Task prompt: Output the records exactly, with no line skipped.

#### Task input ####

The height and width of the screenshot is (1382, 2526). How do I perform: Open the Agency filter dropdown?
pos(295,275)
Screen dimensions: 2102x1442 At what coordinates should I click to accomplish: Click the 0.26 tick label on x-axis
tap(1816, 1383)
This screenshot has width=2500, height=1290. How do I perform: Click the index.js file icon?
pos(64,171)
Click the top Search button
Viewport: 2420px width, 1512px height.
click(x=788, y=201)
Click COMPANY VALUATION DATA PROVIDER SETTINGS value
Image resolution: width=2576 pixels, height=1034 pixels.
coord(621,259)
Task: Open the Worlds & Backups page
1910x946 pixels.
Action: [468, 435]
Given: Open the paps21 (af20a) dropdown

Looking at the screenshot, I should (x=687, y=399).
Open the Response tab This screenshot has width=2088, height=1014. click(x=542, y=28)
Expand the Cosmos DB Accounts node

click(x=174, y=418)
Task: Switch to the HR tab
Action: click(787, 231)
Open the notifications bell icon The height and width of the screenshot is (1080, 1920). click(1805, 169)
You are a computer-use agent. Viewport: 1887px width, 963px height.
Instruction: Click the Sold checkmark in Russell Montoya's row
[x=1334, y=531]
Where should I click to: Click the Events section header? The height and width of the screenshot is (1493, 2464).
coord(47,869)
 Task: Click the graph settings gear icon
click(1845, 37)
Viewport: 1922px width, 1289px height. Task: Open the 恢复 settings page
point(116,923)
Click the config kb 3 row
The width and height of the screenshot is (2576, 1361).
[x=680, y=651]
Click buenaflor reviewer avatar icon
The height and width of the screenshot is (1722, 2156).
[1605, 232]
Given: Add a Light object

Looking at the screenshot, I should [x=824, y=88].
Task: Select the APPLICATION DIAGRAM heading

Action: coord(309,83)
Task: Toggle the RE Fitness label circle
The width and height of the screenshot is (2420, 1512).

####

Solution:
The height and width of the screenshot is (1382, 2526). How do I perform: Open the Agency filter dropdown?
pos(295,275)
Screen dimensions: 2102x1442 At what coordinates should I click to accomplish: Click the 0.26 tick label on x-axis
tap(1816, 1383)
This screenshot has width=2500, height=1290. How do I perform: Click the index.js file icon?
pos(64,171)
Click the top Search button
Viewport: 2420px width, 1512px height.
click(x=788, y=201)
Click COMPANY VALUATION DATA PROVIDER SETTINGS value
Image resolution: width=2576 pixels, height=1034 pixels.
coord(621,259)
Task: Open the Worlds & Backups page
1910x946 pixels.
Action: [468, 435]
Given: Open the paps21 (af20a) dropdown

Looking at the screenshot, I should (x=687, y=399).
Open the Response tab This screenshot has width=2088, height=1014. click(x=542, y=28)
Expand the Cosmos DB Accounts node

click(x=174, y=418)
Task: Switch to the HR tab
Action: click(787, 231)
Open the notifications bell icon The height and width of the screenshot is (1080, 1920). click(1805, 169)
You are a computer-use agent. Viewport: 1887px width, 963px height.
Instruction: Click the Sold checkmark in Russell Montoya's row
[x=1334, y=531]
Where should I click to: Click the Events section header? The height and width of the screenshot is (1493, 2464).
coord(47,869)
 Task: Click the graph settings gear icon
click(1845, 37)
Viewport: 1922px width, 1289px height. Task: Open the 恢复 settings page
point(116,923)
Click the config kb 3 row
The width and height of the screenshot is (2576, 1361).
[x=680, y=651]
Click buenaflor reviewer avatar icon
The height and width of the screenshot is (1722, 2156).
[1605, 232]
Given: Add a Light object

Looking at the screenshot, I should [x=824, y=88].
Task: Select the APPLICATION DIAGRAM heading

Action: coord(309,83)
Task: Toggle the RE Fitness label circle
The width and height of the screenshot is (2420, 1512).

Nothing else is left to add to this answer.